Most online publishers and news communities earn their keep by displaying paid advertisements on their site pages. OK, we get that. And that’s why you’re able to read posts like this for free, without paying for a subscription.
And that’s a big plus.
But those ads! Sometimes they fit the content nicely. They may even prove interesting and appropriate to the reader. But sometimes … well, you know …
Often, the ads that appear are automatically selected, based upon key words in the copy on a particular article or post.
OK, that makes sense too.
Writers appreciate advertisers, because we usually earn a percentage of the proceeds from the leads generated by those ads. However, bloggers, columnists, and web writers don’t usually have the opportunity to select the advertisements that accompany our content. In some instances (such as for blogs or websites we actually own and operate), writers may hand-pick certain ads or specify certain key words for advertising content. Plenty of bloggers and site hosts sell ad space, perhaps reserving the right to refuse unacceptable commercial content.
That’s not the case for writers whose work appears on news or other publisher-owned websites. Frequently, we don’t see the ads until they are already up.
Here’s the tricky part.
Lately, lots of these sites are displaying ads and photo/story links that seem to have little to do with the stories with which they appear. Some are even raunchy.

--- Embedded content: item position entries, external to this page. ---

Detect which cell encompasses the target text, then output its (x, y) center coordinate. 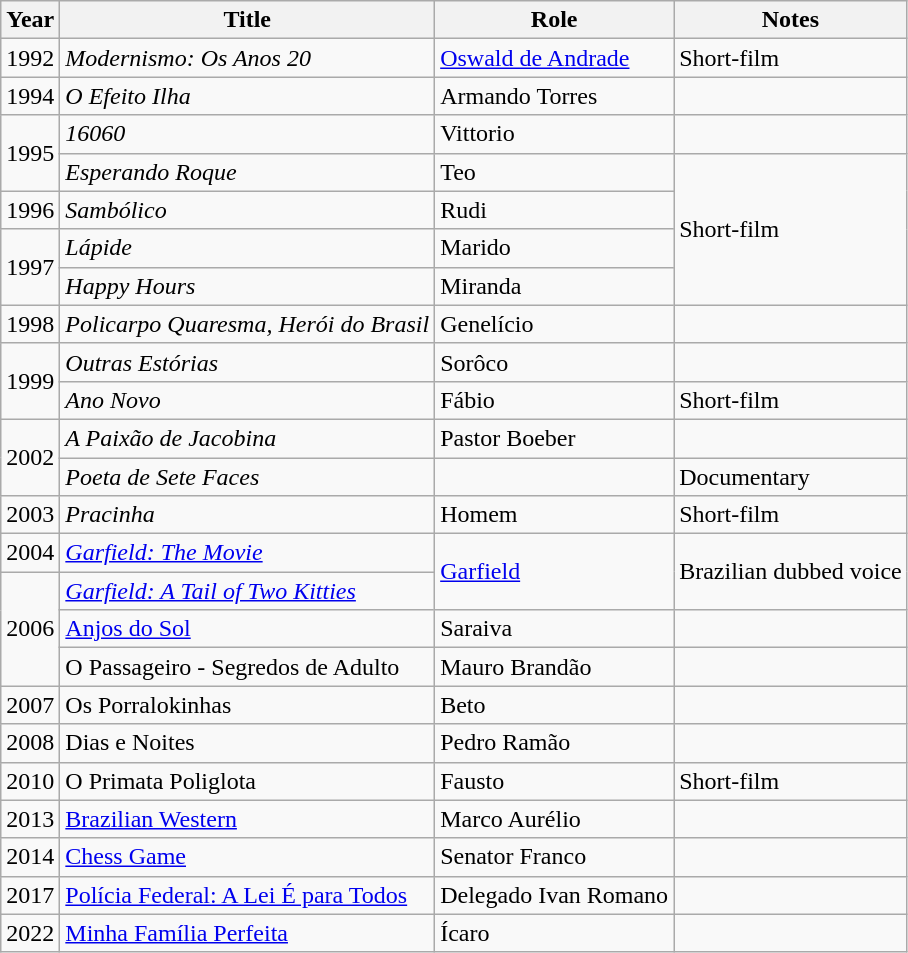
Year (30, 20)
Teo (554, 172)
Garfield (554, 572)
2004 (30, 553)
Documentary (791, 477)
Outras Estórias (248, 362)
Os Porralokinhas (248, 705)
Beto (554, 705)
Homem (554, 515)
Mauro Brandão (554, 667)
Chess Game (248, 857)
Miranda (554, 286)
Dias e Noites (248, 743)
Happy Hours (248, 286)
Modernismo: Os Anos 20 (248, 58)
Delegado Ivan Romano (554, 895)
2007 (30, 705)
2013 (30, 819)
Oswald de Andrade (554, 58)
A Paixão de Jacobina (248, 438)
Minha Família Perfeita (248, 933)
1994 (30, 96)
2006 (30, 629)
Senator Franco (554, 857)
Saraiva (554, 629)
Notes (791, 20)
O Passageiro - Segredos de Adulto (248, 667)
Pracinha (248, 515)
Fausto (554, 781)
2010 (30, 781)
Polícia Federal: A Lei É para Todos (248, 895)
Policarpo Quaresma, Herói do Brasil (248, 324)
Rudi (554, 210)
Sambólico (248, 210)
Armando Torres (554, 96)
Ano Novo (248, 400)
Pedro Ramão (554, 743)
Vittorio (554, 134)
1996 (30, 210)
O Primata Poliglota (248, 781)
2022 (30, 933)
1995 (30, 153)
2002 (30, 457)
Fábio (554, 400)
Genelício (554, 324)
Garfield: A Tail of Two Kitties (248, 591)
Brazilian dubbed voice (791, 572)
2008 (30, 743)
1999 (30, 381)
Role (554, 20)
1992 (30, 58)
1997 (30, 267)
16060 (248, 134)
Ícaro (554, 933)
2014 (30, 857)
Poeta de Sete Faces (248, 477)
Lápide (248, 248)
1998 (30, 324)
Pastor Boeber (554, 438)
Title (248, 20)
2003 (30, 515)
Esperando Roque (248, 172)
Marco Aurélio (554, 819)
2017 (30, 895)
Brazilian Western (248, 819)
Sorôco (554, 362)
Marido (554, 248)
Anjos do Sol (248, 629)
O Efeito Ilha (248, 96)
Garfield: The Movie (248, 553)
Determine the (X, Y) coordinate at the center of the cell enclosing the given text.  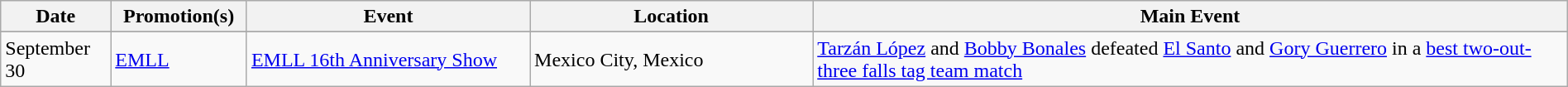
Event (388, 17)
EMLL (179, 60)
Main Event (1191, 17)
Location (672, 17)
September 30 (56, 60)
Mexico City, Mexico (672, 60)
Promotion(s) (179, 17)
Tarzán López and Bobby Bonales defeated El Santo and Gory Guerrero in a best two-out-three falls tag team match (1191, 60)
Date (56, 17)
EMLL 16th Anniversary Show (388, 60)
Identify which cell holds the provided text, then report its [x, y] central coordinate. 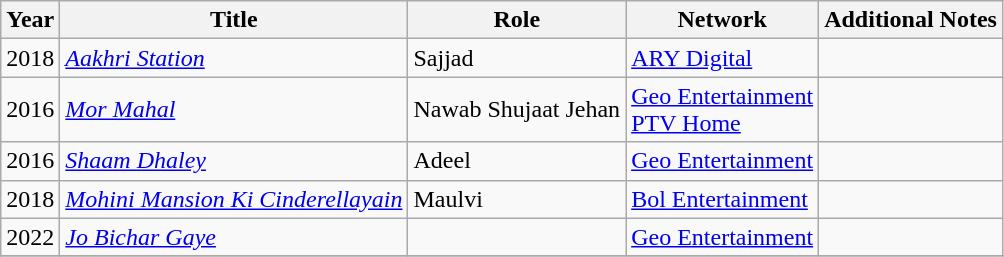
Nawab Shujaat Jehan [517, 110]
Mor Mahal [234, 110]
Adeel [517, 161]
Geo EntertainmentPTV Home [722, 110]
ARY Digital [722, 58]
Maulvi [517, 199]
Shaam Dhaley [234, 161]
Year [30, 20]
Aakhri Station [234, 58]
Sajjad [517, 58]
Additional Notes [911, 20]
2022 [30, 237]
Bol Entertainment [722, 199]
Network [722, 20]
Mohini Mansion Ki Cinderellayain [234, 199]
Jo Bichar Gaye [234, 237]
Role [517, 20]
Title [234, 20]
Output the (X, Y) coordinate of the center of the cell containing the given text.  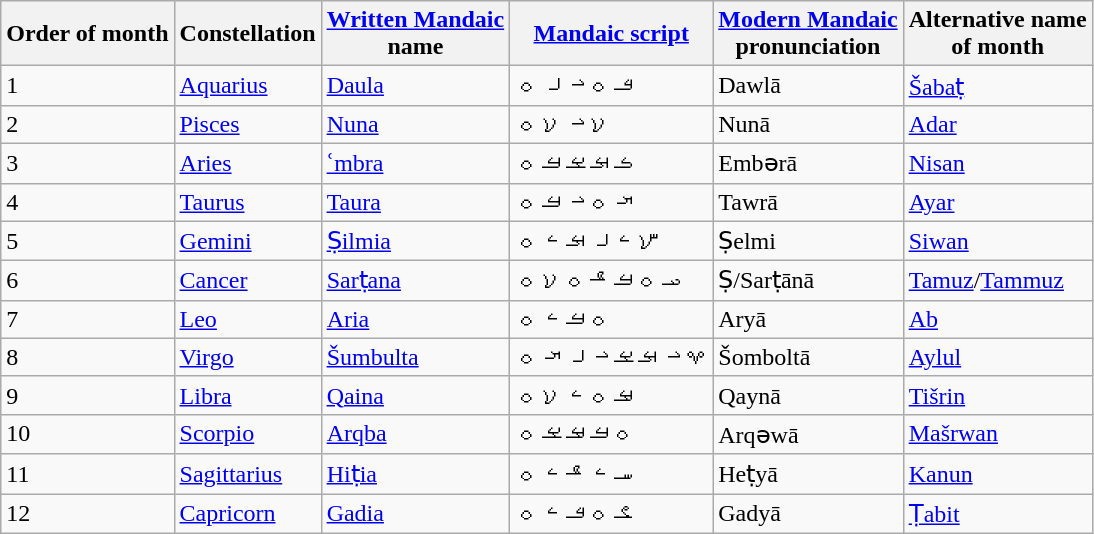
Arqəwā (808, 434)
Heṭyā (808, 474)
ࡎࡀࡓࡈࡀࡍࡀ (612, 281)
4 (88, 202)
Aryā (808, 319)
Nunā (808, 124)
Gadia (416, 514)
12 (88, 514)
ࡕࡀࡅࡓࡀ (612, 202)
Nuna (416, 124)
Ṭabit (998, 514)
Mandaic script (612, 34)
Aria (416, 319)
Modern Mandaicpronunciation (808, 34)
ʿmbra (416, 163)
Šumbulta (416, 357)
Libra (248, 395)
5 (88, 241)
Gemini (248, 241)
Leo (248, 319)
Mašrwan (998, 434)
2 (88, 124)
Šomboltā (808, 357)
Tišrin (998, 395)
ࡃࡀࡅࡋࡀ (612, 86)
Written Mandaicname (416, 34)
Sarṭana (416, 281)
Taurus (248, 202)
ࡏࡌࡁࡓࡀ (612, 163)
11 (88, 474)
Virgo (248, 357)
6 (88, 281)
Šabaṭ (998, 86)
Scorpio (248, 434)
Hiṭia (416, 474)
Qaina (416, 395)
ࡒࡀࡉࡍࡀ (612, 395)
Nisan (998, 163)
Tamuz/Tammuz (998, 281)
Siwan (998, 241)
Arqba (416, 434)
Ab (998, 319)
Constellation (248, 34)
ࡂࡀࡃࡉࡀ (612, 514)
ࡔࡅࡌࡁࡅࡋࡕࡀ (612, 357)
Taura (416, 202)
Daula (416, 86)
Order of month (88, 34)
10 (88, 434)
Adar (998, 124)
Embərā (808, 163)
Tawrā (808, 202)
ࡀࡓࡉࡀ (612, 319)
Kanun (998, 474)
Aquarius (248, 86)
Gadyā (808, 514)
Qaynā (808, 395)
1 (88, 86)
Capricorn (248, 514)
ࡑࡉࡋࡌࡉࡀ (612, 241)
7 (88, 319)
ࡍࡅࡍࡀ (612, 124)
Ṣilmia (416, 241)
Cancer (248, 281)
9 (88, 395)
3 (88, 163)
Dawlā (808, 86)
ࡄࡉࡈࡉࡀ (612, 474)
Alternative nameof month (998, 34)
8 (88, 357)
Ayar (998, 202)
ࡀࡓࡒࡁࡀ (612, 434)
Ṣelmi (808, 241)
Pisces (248, 124)
Aries (248, 163)
Aylul (998, 357)
Ṣ/Sarṭānā (808, 281)
Sagittarius (248, 474)
Determine the [X, Y] coordinate at the center of the cell enclosing the given text.  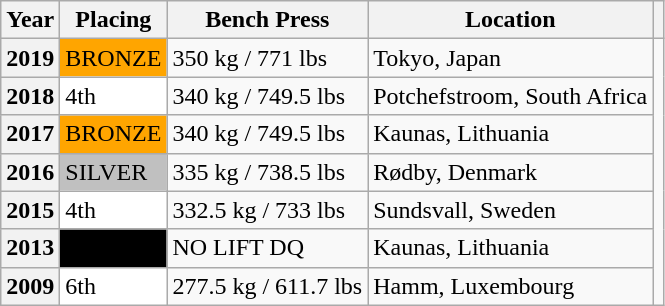
Potchefstroom, South Africa [510, 96]
Rødby, Denmark [510, 172]
335 kg / 738.5 lbs [268, 172]
2016 [30, 172]
SILVER [114, 172]
2018 [30, 96]
2013 [30, 248]
332.5 kg / 733 lbs [268, 210]
2017 [30, 134]
2019 [30, 58]
Sundsvall, Sweden [510, 210]
6th [114, 286]
2015 [30, 210]
Year [30, 20]
NO LIFT DQ [268, 248]
350 kg / 771 lbs [268, 58]
2009 [30, 286]
Hamm, Luxembourg [510, 286]
Location [510, 20]
Placing [114, 20]
Tokyo, Japan [510, 58]
277.5 kg / 611.7 lbs [268, 286]
Bench Press [268, 20]
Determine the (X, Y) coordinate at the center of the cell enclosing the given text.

A writer might put up a piece about cartoon lunchboxes for kindergartners or preschool birthday party themes, only to find graphic links showing up on the page to promote an actresses’ recent shall-we-say wardrobe malfunction or tips for spicing up a tired relationship.
Another may publish a post about an upcoming political election and be surprised to see ads for belly fat reduction on the published page. (Wait. That might just fit. Did someone mention pork barrels?)
In any case, readers may be relieved to know their favorite writers are not selecting, or even previewing, the ads and supplemental links that tend to show up with their online work.
So if a teaser ad, urging you to click and see what some misbehaving starlet wore (or didn’t wear) for Halloween or New Year’s Eve or Mardi Gras or Valentine’s Day or last Tuesday, shows up on this page, don’t blame me. And if you see those seemingly miraculous weight loss programs offered alongside any of my online columns, please know I didn’t choose or approve them.
Who knew professional writers would have to issue such disclaimers for their publishers?